Chancellor George Osborne is tomorrow set to push ahead with radical plans to shake up the banking industry despite fears they will harm the economy.
A report by the the Independent Commission on Banking (ICB) that proposed lenders should be forced to split their retail and investment banking arms to help prevent future bailouts is expected to be broadly backed by the Chancellor.
Business Secretary Vince Cable today told the BBC's Andrew Marr Show that the banking industry was set for "big structural reform", although it is still not clear whether the proposals will be watered down in the face of pressure from the industry.
With the reforms estimated to cost the industry up to £7 billion, there are fears they will slow lending at a time when the economy is in danger of sliding into recession.
And the moves will heighten speculation that banks, particularly HSBC, will move their head offices away from London, depriving the UK of jobs and tax revenues.
Mr Cable told the programme: "The Chancellor and I set up this commission originally and we have worked together and come to a common view.
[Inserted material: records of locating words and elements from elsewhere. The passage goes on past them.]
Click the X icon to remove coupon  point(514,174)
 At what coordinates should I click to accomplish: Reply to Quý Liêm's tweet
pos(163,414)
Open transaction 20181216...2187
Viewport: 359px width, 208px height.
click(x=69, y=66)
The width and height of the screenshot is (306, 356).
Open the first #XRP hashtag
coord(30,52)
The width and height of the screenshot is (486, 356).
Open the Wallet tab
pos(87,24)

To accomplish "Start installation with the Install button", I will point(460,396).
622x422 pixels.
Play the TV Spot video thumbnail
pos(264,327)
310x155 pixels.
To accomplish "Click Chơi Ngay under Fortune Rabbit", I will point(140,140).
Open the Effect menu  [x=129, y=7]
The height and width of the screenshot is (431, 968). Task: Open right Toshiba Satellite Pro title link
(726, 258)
We have accepted the recommendations of the commission.
"It is absolutely right that we make the British economy safe. We just cannot risk a repetition of the financial catastrophe we had three years ago.
"Big structural reform of the banks was something we (Liberal Democrats) fought for and argued for and now it is going to happen."
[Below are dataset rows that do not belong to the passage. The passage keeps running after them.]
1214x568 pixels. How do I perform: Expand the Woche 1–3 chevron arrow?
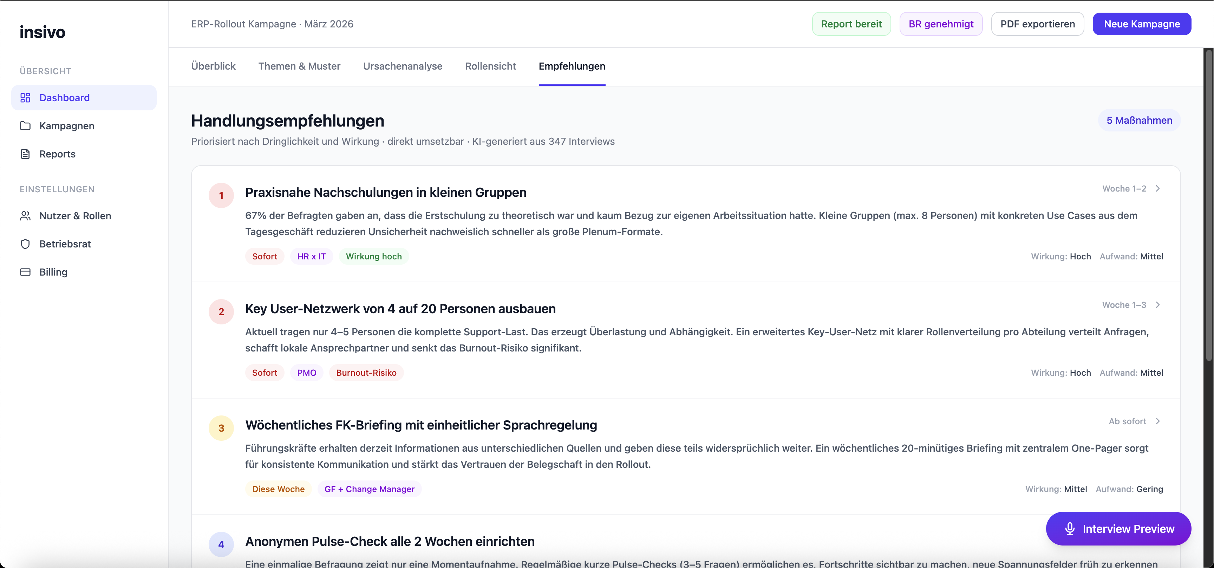pos(1157,305)
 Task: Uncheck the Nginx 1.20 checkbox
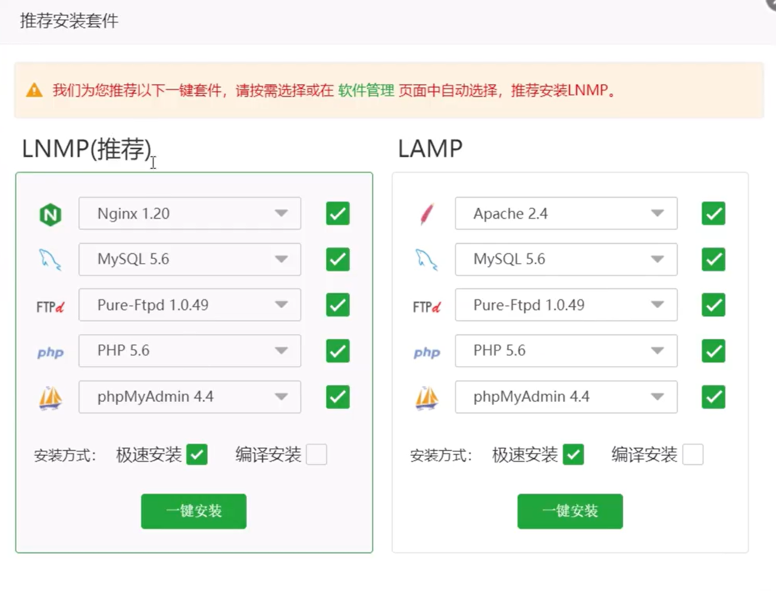click(337, 214)
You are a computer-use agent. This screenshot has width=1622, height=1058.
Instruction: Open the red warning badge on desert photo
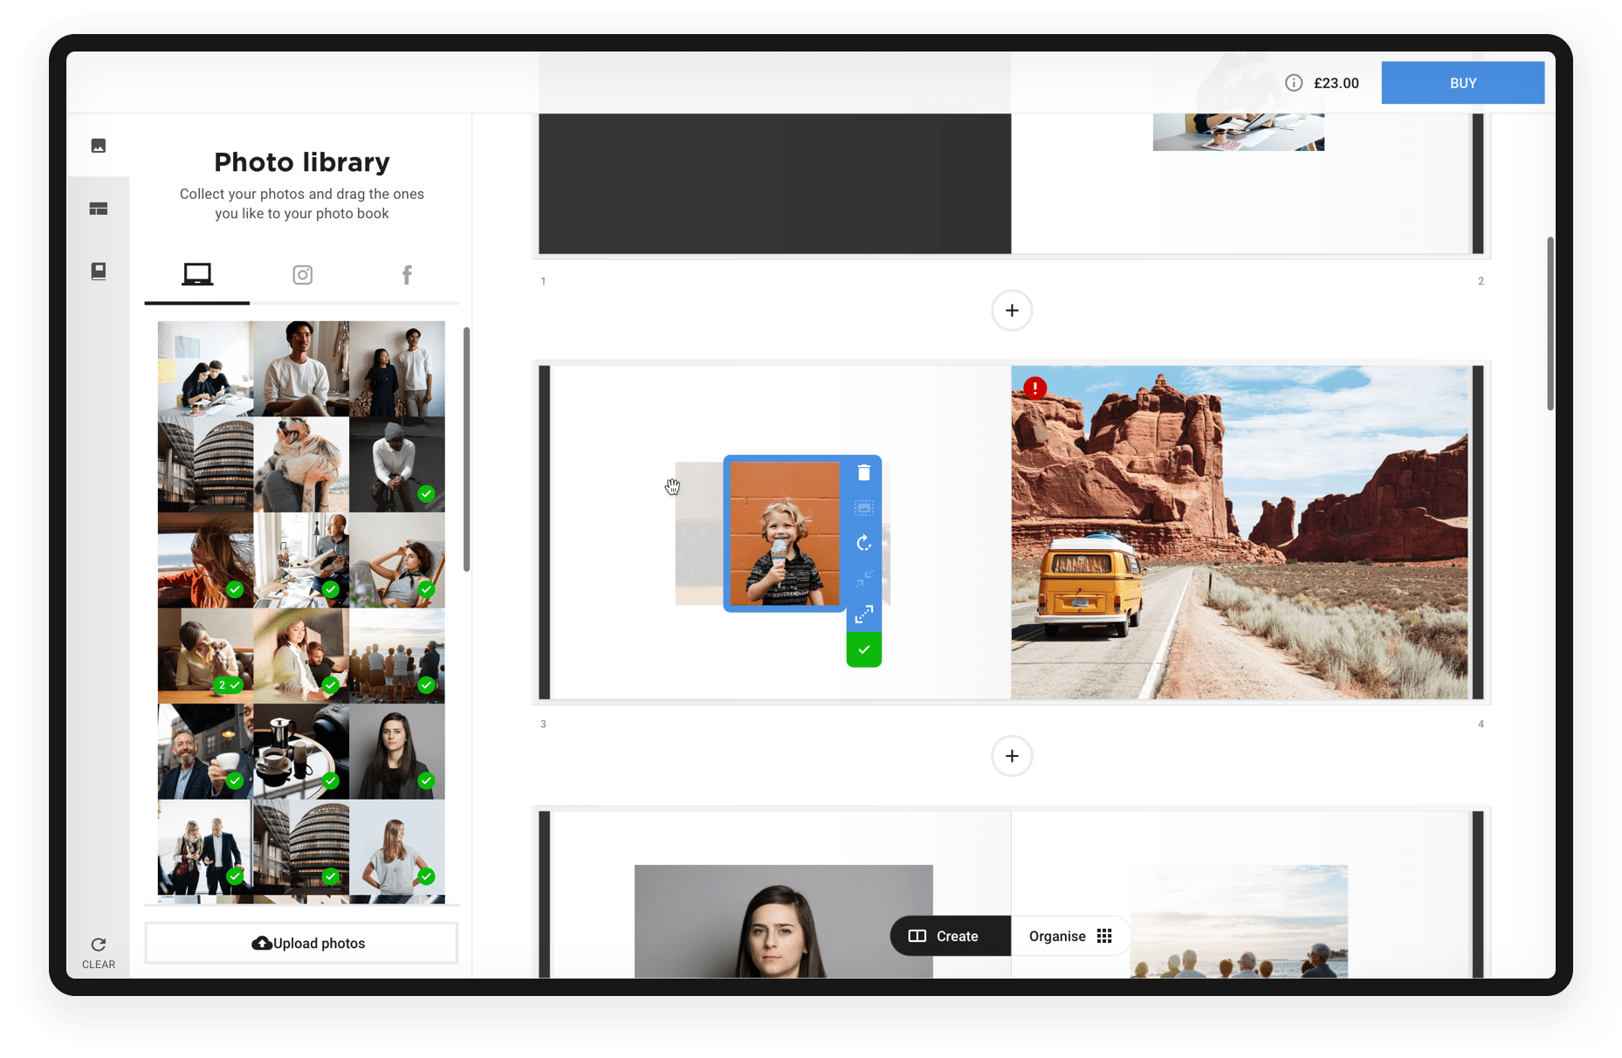point(1034,388)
The Treasury is tomorrow expected to publish an 80-page paper outlining its response to the report published in September, according to the Sunday Telegraph.
In a Commons statement scheduled for 3.30pm, Mr Osborne will pledge to enact all primary and secondary legislation stemming from the report by the end of the current Parliament, with a white paper expected next year, the newspaper added. The reforms should be in place by 2019.
The Chancellor has come under pressure to water down the proposals, which also include plans to force banks to set aside more cash to cushion the blow of potential losses or future financial crises.
The Treasury is expected to confirm the ICB's estimate that the plans could cost banks between £4 billion and £7 billion, although industry sources have claimed the true cost could be as high as £12 billion.
It is expected that the Treasury's report will not go as far as spelling out how the ring-fence will work in practice and will leave the detail to regulators.
The ICB, chaired by Sir John Vickers, former head of the Office of Fair Trading, was set up by the coalition Government last year to conduct a full review of the sector after the financial crisis four years ago left banks including Royal Bank of Scotland and Lloyds needing bailouts.